Türkiye Cumhuriyeti (TC) Cumhurbaşkanı Yardımcısı Cevdet Yılmaz, elektrik tüketim talebindeki artışın karşılanması için kurulması kararlaştırılan 125 megawatt’lık 5 mobil treyler elektrik santralinin 4’ünün işletildiğini, 1 santralin ise taşıma sürecinin devam ettiğini, hafta sonu devreye girebileceğini kaydetti.

Yılmaz, güç artışı işlemleri için bugüne kadar 5.26 milyon euro’luk çalışma yapıldığını, sadece Elektrik Üretim Anonim Şirketi’nin (EÜAŞ) yatırım tutarının 17.26 milyon euro olduğunu belirtti.

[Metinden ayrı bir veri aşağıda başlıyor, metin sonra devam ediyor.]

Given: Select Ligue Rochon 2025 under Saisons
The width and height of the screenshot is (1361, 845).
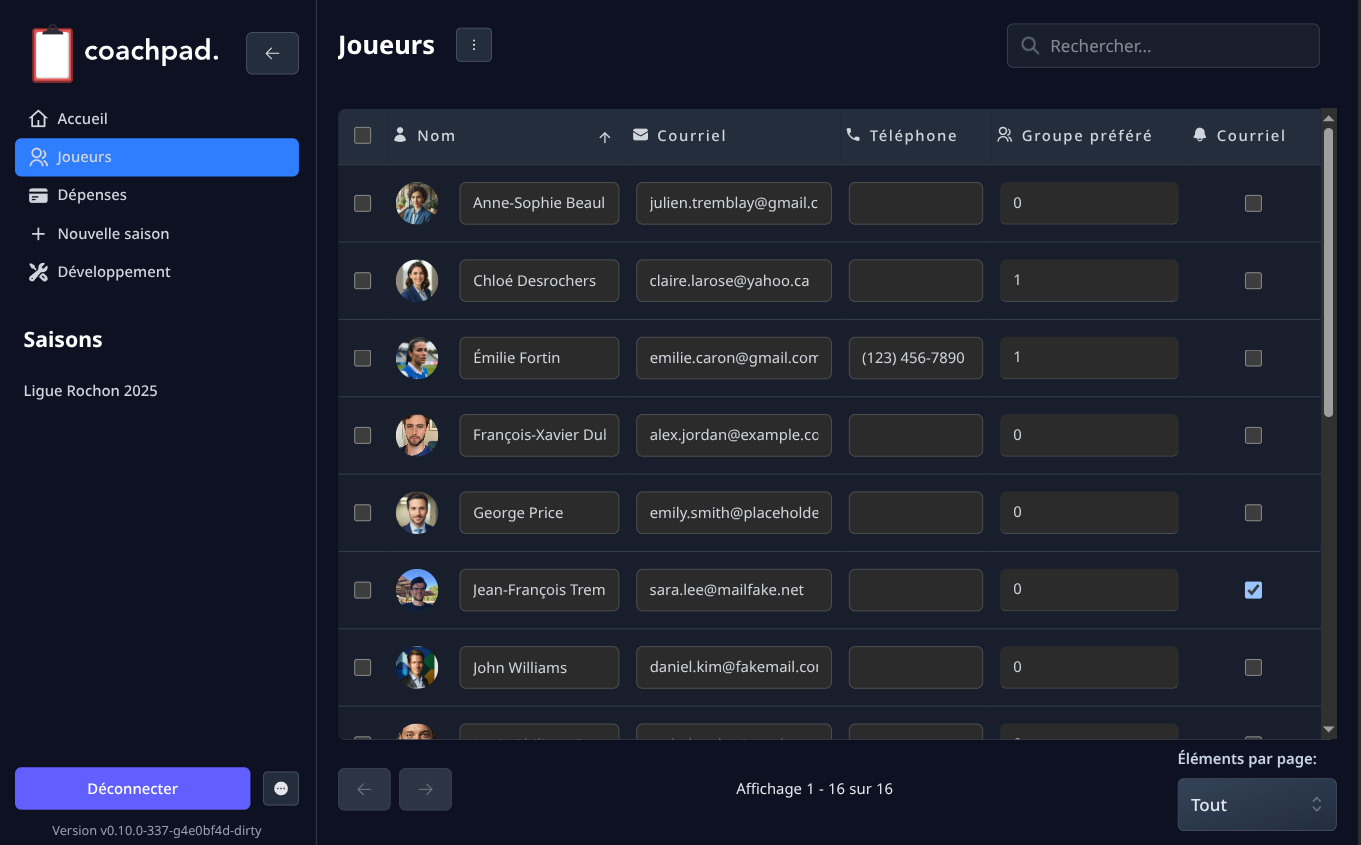Looking at the screenshot, I should (x=90, y=390).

Çift yönlü bir kabloyla iki ülke arasında bir bağlantı kurulmasının tüm ada için bir imkan oluşturabileceğine dikkat çeken Yılmaz, “Rasyonel olan, düşük maliyetli olan, teknik açıdan çok daha doğru olan Kıbrıs adasının bir bütün olarak Türkiye üzerinden, Avrupa’yla, dünyayla entegrasyonudur.” dedi.

İki ülke arasında imzalanan Ekonomi ve Mali İşbirliği Anlaşması paketi kapsamında ilk kaynak aktarımının da yapıldığını duyuran Yılmaz, “Türkiye Yüzyılı, aynı zamanda KKTC’nin Yüzyılıdır diyoruz. Hep birlikte daha güçlü bir geleceği inşa edeceğiz.” diye konuştu.

Türkiye Cumhurbaşkanı Yardımcısı Yılmaz, devlet ve hükümet yetkililerinin katılımıyla Cumhurbaşkanlığında düzenlenen “KKTC’de Enerji Arz Güvenliği” toplantısı ardından basına konuştu.

“Elektrik meselesi kapsamlı şekilde, siyaset üstü olarak ele alındı”

Yılmaz, burada yaptığı konuşmada, toplantıda KKTC’nin elektrik meselesini kapsamlı bir şekilde ele aldıklarını kaydederek, Cumhurbaşkanlığı öncülüğünde hükümet yetkilileri ve muhalefetin katılımıyla konunun “siyaset üstü” olarak değerlendirilmesinden duyduğu memnuniyeti ifade etti.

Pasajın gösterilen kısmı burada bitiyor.